Problem requirements: What needs transcribing is the line with "Given: Open help" and every line after it to the end of the records, exactly and alone, with no pictures.

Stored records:
──────────
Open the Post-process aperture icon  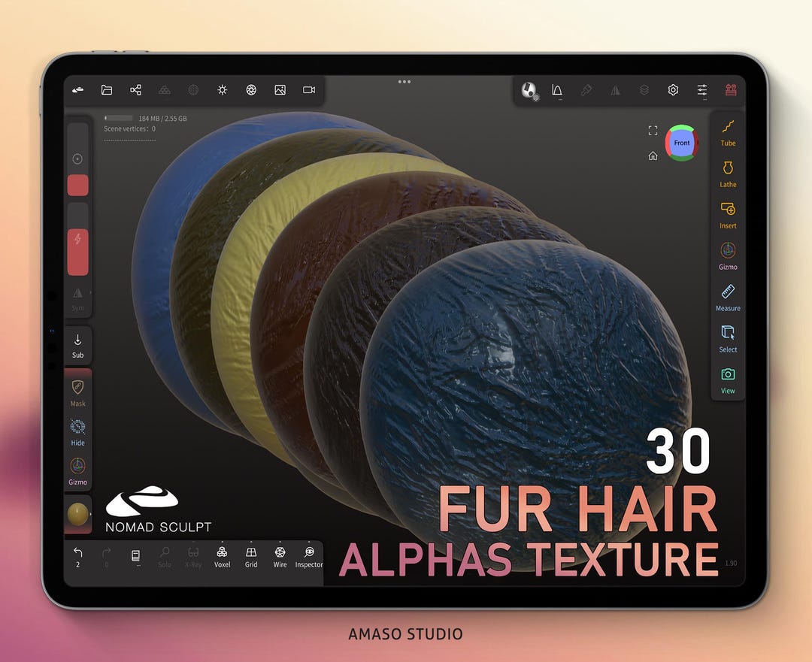[x=250, y=89]
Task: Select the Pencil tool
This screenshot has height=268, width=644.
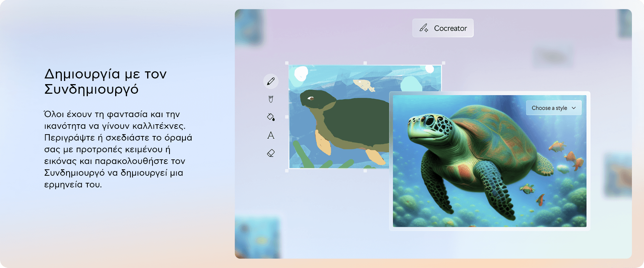Action: [x=271, y=81]
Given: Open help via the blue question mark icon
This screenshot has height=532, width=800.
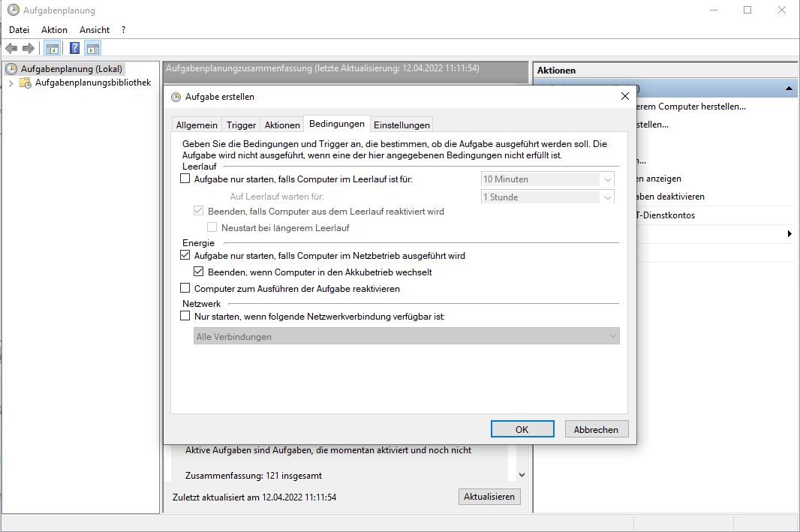Looking at the screenshot, I should tap(74, 49).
──────────
Solution for this task:
Given: Open help via the blue question mark icon
This screenshot has height=532, width=800.
Looking at the screenshot, I should tap(74, 49).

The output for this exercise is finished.